ネコと日本人が歩んできた歴史を紹介する福井県の美浜町歴史文化館の企画展「ネコ踏んじゃった!?」がこのほど、同館で始まった。町内で見つかったネコとみられる動物の足跡付きの須恵器片を初めて公開している。足跡付きの土器片では最古級の古墳時代後期(6〜7世紀)のもので、同館学芸員は「国内でのネコの生息時期を知る上で貴重な史料」と話している。11月29日まで。

 須恵器片は2018年10〜12月、興道寺廃寺跡周辺の発掘調査で見つかった。円墳の周溝から土器片約10点が出土し、そのうちの一つの須恵器杯に大きさ約2センチのくぼみを確認。形状がネコの肉球に似ているほか、爪の跡がなく、歩く時に爪を隠す特徴があるネコの足跡と推測。屋外で乾燥させていた時に踏まれたとみられる。

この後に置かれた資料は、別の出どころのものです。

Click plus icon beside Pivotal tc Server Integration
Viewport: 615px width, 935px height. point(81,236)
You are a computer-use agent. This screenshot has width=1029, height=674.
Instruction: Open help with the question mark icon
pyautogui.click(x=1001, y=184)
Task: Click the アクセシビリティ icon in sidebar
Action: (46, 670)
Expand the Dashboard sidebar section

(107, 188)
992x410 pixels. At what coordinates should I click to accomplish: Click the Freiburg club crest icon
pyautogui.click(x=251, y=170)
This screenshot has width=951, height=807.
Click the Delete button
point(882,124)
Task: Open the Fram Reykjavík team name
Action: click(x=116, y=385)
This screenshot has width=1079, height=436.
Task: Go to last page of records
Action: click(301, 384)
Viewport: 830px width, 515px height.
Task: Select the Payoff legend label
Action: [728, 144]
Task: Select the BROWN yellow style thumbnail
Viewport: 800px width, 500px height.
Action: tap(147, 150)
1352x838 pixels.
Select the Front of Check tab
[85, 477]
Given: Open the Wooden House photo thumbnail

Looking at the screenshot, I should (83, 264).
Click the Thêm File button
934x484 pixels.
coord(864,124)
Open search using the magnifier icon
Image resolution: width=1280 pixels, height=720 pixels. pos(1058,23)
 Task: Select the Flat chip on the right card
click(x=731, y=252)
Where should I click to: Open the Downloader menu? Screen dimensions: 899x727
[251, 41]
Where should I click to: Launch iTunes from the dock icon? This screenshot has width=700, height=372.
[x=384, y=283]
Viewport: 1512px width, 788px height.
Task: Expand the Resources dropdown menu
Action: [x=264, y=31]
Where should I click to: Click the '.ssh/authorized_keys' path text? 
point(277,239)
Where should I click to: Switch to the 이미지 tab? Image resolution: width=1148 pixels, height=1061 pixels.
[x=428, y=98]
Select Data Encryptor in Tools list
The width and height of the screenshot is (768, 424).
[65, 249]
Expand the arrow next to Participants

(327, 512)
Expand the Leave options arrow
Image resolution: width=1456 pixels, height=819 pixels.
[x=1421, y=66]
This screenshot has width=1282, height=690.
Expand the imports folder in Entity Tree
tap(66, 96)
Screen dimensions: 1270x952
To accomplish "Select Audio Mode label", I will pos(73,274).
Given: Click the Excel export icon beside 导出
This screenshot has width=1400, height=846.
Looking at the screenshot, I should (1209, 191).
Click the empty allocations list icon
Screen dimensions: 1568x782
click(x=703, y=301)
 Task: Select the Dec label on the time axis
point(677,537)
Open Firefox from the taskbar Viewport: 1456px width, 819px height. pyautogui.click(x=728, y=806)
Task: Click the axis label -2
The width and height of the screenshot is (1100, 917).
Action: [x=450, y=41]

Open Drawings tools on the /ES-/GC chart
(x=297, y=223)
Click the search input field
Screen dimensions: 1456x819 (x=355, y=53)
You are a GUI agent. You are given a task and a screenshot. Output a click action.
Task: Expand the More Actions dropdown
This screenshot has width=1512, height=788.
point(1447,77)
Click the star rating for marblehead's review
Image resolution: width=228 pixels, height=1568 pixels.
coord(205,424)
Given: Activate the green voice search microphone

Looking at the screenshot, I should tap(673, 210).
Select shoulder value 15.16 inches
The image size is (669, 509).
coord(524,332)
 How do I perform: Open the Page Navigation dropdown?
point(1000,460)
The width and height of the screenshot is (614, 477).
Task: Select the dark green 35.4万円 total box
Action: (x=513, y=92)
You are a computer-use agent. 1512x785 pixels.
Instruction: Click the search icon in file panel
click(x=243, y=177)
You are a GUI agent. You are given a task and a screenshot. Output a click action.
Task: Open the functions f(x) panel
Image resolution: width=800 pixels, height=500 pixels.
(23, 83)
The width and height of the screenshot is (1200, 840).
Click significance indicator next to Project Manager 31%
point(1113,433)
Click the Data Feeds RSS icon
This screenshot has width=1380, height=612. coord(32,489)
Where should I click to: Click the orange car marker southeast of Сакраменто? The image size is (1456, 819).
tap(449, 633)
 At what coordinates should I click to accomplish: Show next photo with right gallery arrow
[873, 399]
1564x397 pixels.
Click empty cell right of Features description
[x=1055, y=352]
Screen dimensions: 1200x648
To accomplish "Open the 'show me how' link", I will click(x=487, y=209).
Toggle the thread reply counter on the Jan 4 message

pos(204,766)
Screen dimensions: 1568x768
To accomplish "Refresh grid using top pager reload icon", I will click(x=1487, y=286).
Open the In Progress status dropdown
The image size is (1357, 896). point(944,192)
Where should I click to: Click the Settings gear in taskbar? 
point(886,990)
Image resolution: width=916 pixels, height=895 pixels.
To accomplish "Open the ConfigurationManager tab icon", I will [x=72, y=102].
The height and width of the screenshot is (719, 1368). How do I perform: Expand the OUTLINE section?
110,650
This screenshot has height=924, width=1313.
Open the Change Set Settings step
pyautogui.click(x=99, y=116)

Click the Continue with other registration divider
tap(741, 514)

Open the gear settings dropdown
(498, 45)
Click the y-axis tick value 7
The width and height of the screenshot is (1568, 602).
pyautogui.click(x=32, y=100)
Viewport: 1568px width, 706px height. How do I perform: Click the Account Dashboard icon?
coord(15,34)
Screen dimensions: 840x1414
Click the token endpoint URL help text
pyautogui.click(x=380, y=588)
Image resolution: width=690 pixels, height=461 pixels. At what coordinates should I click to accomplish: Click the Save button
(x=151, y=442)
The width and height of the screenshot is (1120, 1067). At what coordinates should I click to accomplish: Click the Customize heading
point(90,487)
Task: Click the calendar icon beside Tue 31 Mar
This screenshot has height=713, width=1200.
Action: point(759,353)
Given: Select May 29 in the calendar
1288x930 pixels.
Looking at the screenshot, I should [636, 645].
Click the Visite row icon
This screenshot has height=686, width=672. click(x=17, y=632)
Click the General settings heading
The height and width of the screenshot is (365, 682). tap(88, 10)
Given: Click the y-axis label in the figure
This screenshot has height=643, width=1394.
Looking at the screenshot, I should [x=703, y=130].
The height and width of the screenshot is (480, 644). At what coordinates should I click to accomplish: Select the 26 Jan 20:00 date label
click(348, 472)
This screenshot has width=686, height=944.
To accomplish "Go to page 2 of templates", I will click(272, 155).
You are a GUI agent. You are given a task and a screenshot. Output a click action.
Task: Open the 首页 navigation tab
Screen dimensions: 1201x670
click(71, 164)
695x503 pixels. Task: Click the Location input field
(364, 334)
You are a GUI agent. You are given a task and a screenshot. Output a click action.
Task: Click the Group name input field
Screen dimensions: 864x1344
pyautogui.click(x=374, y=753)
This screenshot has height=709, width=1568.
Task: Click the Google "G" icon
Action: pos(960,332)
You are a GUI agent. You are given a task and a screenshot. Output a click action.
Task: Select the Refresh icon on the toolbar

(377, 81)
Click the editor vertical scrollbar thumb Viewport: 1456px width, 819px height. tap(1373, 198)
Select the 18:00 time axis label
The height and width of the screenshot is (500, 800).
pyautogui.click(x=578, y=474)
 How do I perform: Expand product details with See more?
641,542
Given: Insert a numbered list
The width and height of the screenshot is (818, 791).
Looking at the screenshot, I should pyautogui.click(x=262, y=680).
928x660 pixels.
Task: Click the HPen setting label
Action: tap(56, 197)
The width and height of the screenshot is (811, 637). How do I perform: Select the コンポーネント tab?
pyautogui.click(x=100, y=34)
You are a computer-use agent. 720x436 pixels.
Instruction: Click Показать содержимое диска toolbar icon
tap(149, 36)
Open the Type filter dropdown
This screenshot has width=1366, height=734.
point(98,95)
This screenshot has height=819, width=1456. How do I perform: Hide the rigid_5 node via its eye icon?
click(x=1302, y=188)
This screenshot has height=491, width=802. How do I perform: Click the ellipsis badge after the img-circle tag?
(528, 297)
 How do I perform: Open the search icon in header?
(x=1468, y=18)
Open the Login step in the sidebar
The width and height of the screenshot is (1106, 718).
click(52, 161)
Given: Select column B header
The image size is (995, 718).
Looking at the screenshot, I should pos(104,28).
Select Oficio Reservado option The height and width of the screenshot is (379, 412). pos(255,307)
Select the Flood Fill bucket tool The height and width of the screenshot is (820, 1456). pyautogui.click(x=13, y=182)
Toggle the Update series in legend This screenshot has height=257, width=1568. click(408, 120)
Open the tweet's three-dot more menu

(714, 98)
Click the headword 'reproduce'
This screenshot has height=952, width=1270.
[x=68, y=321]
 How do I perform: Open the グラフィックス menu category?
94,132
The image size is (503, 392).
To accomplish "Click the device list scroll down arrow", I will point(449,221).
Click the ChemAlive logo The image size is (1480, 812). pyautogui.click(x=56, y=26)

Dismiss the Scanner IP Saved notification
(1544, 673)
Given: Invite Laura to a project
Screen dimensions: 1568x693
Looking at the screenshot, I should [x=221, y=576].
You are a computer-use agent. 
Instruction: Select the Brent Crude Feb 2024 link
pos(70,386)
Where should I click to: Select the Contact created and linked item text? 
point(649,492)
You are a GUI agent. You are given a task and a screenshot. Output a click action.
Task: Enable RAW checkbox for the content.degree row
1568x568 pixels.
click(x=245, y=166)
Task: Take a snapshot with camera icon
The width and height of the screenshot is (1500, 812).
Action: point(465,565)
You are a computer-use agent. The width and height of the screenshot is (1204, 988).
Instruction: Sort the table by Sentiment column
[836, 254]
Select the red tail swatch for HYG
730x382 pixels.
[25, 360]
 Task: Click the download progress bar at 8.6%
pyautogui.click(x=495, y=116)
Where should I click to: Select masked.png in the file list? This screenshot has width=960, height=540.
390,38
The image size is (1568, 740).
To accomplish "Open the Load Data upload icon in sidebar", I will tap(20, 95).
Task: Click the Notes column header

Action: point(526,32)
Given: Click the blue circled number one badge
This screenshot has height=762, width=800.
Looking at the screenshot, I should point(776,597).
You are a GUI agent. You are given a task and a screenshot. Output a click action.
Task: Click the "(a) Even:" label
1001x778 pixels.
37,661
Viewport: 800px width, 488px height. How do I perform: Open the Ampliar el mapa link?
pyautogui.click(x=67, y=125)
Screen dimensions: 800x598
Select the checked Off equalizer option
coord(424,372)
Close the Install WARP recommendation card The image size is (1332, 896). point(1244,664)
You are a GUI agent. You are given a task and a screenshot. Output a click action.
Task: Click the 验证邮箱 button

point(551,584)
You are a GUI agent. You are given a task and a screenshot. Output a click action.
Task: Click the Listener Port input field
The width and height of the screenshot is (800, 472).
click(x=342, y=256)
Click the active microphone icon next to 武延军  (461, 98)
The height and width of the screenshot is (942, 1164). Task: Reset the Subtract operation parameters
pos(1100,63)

 同館の松葉竜司副館長によると、ネコとされる生き物の足跡がついた土器は国内に3点見つかっている。そのうち、同様の足跡が付いた古墳時代の須恵器は、07年に兵庫県姫路市の古墳で見つかったものしかないという。

 松葉副館長は「近年の発掘調査で国内のネコの生息時期は弥生時代中期(紀元前2世紀〜紀元1世紀)にさかのぼるといわれているが、十数年ほど前までは奈良時代(8世紀)以降とするのが定説だった。8世紀以前のネコに関する国内の史料は少なく貴重」と話す。

 企画展では、美浜町と姫路市で見つかった足跡付きの須恵器のほか、日本のネコの伝来を探るパネルなど約40点を展示。放し飼いのネコの盗難や売買を禁ずることを示す若狭の地誌の写真やイヌをかたどった古墳時代の土製品なども並べている。月曜休館。